After your application has been configured, use the command below to initialize it:
fluo init myapp
This only needs to be called once and stores configuration in Zookeeper.
A Fluo application consists of one oracle process and multiple worker processes. Before starting your application, you can configure the number of worker process in your fluo.properties file.
When you are ready to start your Fluo application on your YARN cluster, run the command below:
fluo start myapp
The start command above will work for a single-node or a large cluster. By using YARN, you do not need to deploy the Fluo binaries to every node on your cluster or start processes on every node.
You can use the following command to check the status of your instance:
fluo status myapp
For more detailed information on the YARN containers running Fluo:
fluo info myapp
You can also use yarn application -list
to check the status of your Fluo instance in YARN. Logs are viewable within YARN.
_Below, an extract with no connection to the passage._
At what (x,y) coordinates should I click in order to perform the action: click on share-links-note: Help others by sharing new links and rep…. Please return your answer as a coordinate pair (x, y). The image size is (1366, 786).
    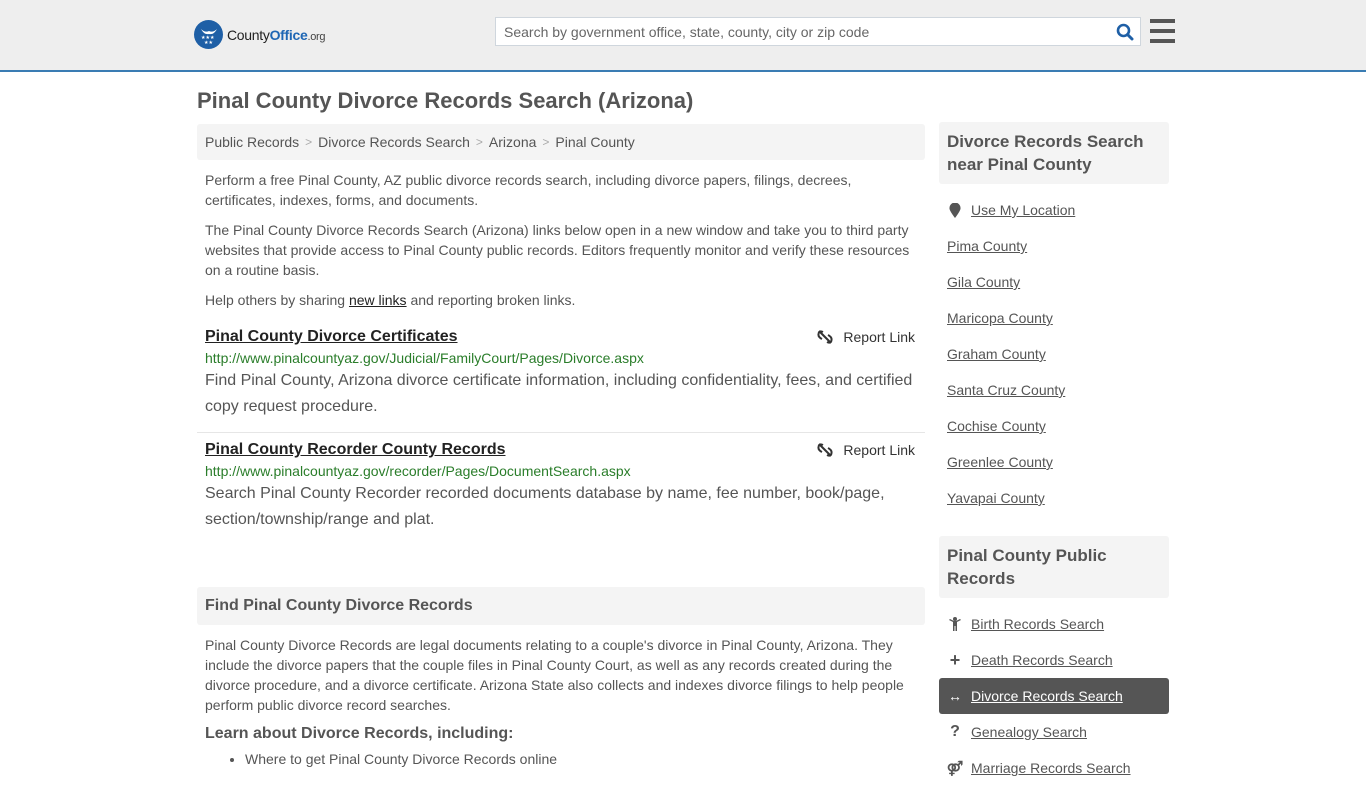
    Looking at the image, I should click on (390, 300).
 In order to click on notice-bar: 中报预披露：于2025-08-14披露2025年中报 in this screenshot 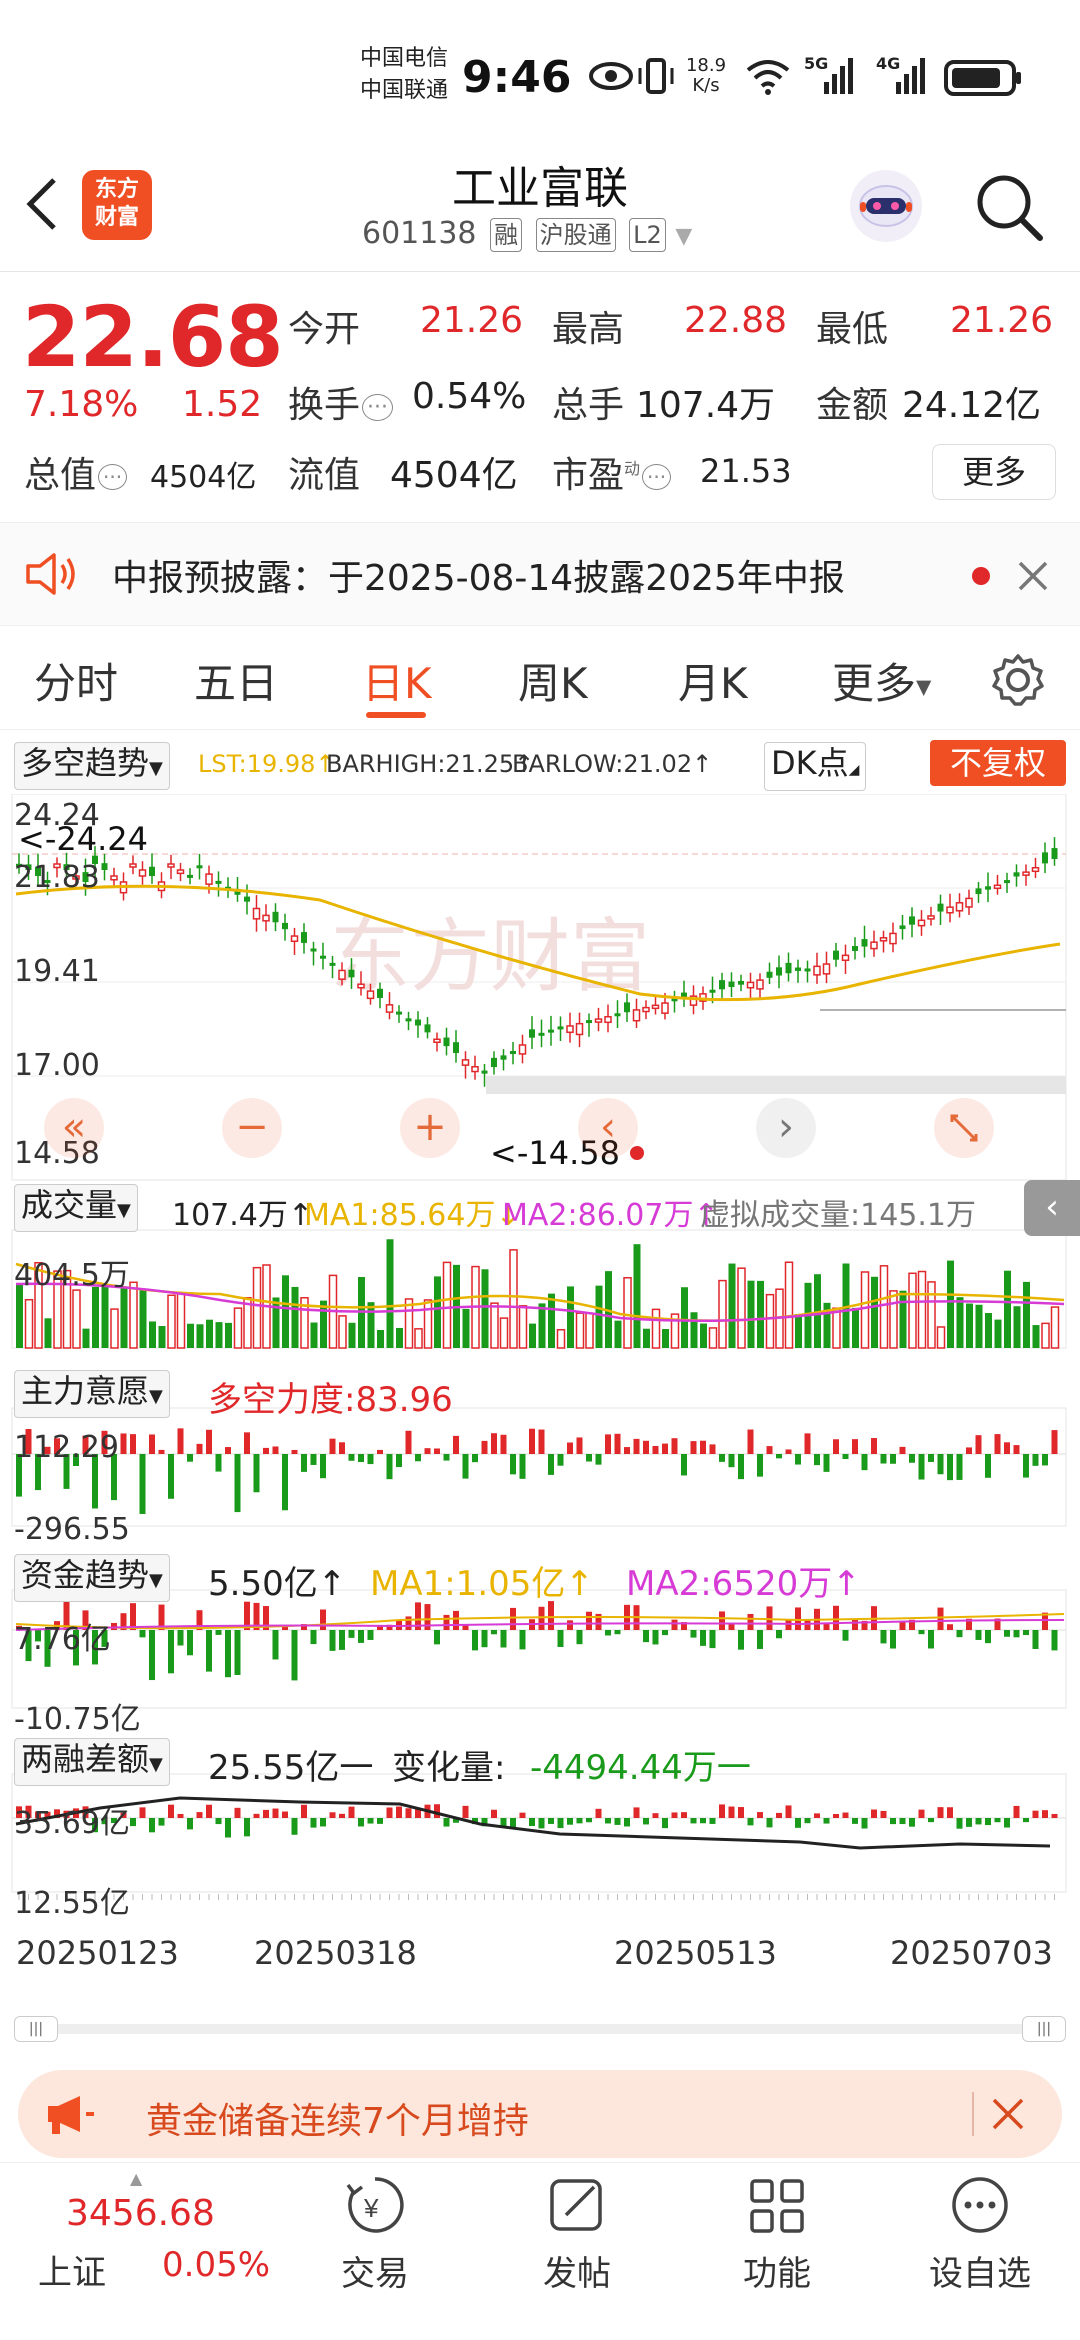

When you have data in your fluo instance, you can view it using the command fluo scan
. Pipe the output to less
using the command fluo scan | less
if you want to page through the data.
Use the following command to stop your Fluo application:
fluo stop myapp
If stop fails, there is also a kill command.
fluo kill myapp
Fluo will reread the same data frequently when it checks conditions on mutations. When Fluo initializes a table it enables data caching to make this more efficient. However you may need to increase the amount of memory available for caching in the tserver by increasing tserver.cache.data.size
. Increasing this may require increasing the maximum tserver java heap size in accumulo-env.sh
.
Fluo will run many client threads, will want to ensure the tablet server has enough threads. Should probably increase the tserver.server.threads.minimum
Accumulo setting.
Using at least Accumulo 1.6.1 is recommended because multiple performance bugs were fixed.
If you do not have YARN set up, you can start the oracle and worker as a local Fluo process using the following commands:
local-fluo start-oracle local-fluo start-worker
Use the following commands to stop a local Fluo process:
local-fluo stop-worker local-fluo stop-oracle
In a distributed environment, you will need to deploy and configure a Fluo distribution on every node in your cluster.